Business executives must embrace cybersecurity as a core component of the business while Chief Information Security Officers need to move their people, processes and technologies closer to the business goals.

4.	Cybersecurity professionals need fair and competitive compensation

  • Cybersecurity professionals need fair and competitive compensation –

Not offering competitive compensation is a top factor contributing to organisations’ cyber skills shortage because it makes it difficult to recruit and hire the appropriately skilled cybersecurity professionals that organisations need.

  • Deploy intelligence and automation for manual tasks –

To address the cybersecurity skills shortage, many organisations are turning to automation and Artificial Intelligence (AI) to help manage their security operations. Automation and AI technologies can help detect and respond to threats more quickly and efficiently, without the need for as many human resources.

At a consumer level, AI can help spot phishing websites and filter spam. At an organisational level, AI can support teams of security analysts who might have to detect and investigate hundreds of security incidents per year.
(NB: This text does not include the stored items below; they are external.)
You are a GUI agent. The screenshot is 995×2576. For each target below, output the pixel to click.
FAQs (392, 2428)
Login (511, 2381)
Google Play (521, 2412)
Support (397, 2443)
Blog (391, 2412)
The AI system can look for threats to the business and alert employees to investigate or respond when anomalies occur.

Cognitive technologies can also contribute to behavioural analytics that can defend against insider threats, identify compromised employee credentials or quickly detect breaches.

Interactive data analysis, proactive discovery and threat characterisation can empower cyber professionals and extend their capabilities far beyond the scope of what could be accomplished alone by even the most talented workforce.

However, it’s important to note that automation and AI are not a complete solution to the cybersecurity workforce shortage. They can help to augment existing security teams and improve efficiency, but human expertise is still critical for developing and implementing effective cybersecurity strategies.

Managed Security Services

  • Managed Security Services –

The cybersecurity skills shortage is pushing many organisations to consider managed security service offerings rather than trying to compete for that talent and grow the capabilities in-house.

Securus can provide end-to-end security solutions to help maintain IT integrity. Only by developing and implementing an integrated threat management strategy can organisations mitigate security breaches.

We support all aspects of threat management and prevention through proper threat research and scanning, monitoring the network infrastructure for signs of malicious activity, then responding quickly to any incidents that may occur. We offer tailored solutions covering both internal and external threats, and a constant review methodology to ensure that new threats are detected early.

Securus provides a range of network connectivity backup solutions and can deploy a multi-carrier design for added resilience. We will also recommend and implement the most appropriate firewall solution for your business.


With the threat landscape rapidly changing rapidly and the sophistication and numbers of threat variants becoming more complex, traditional approaches are falling short.

Human expertise is still critical for developing and implementing effective cybersecurity strategies. Organisations need to continue investing in training and education to develop the next generation of cybersecurity professionals, or alternatively, outsource their cybersecurity needs to a managed security service provider.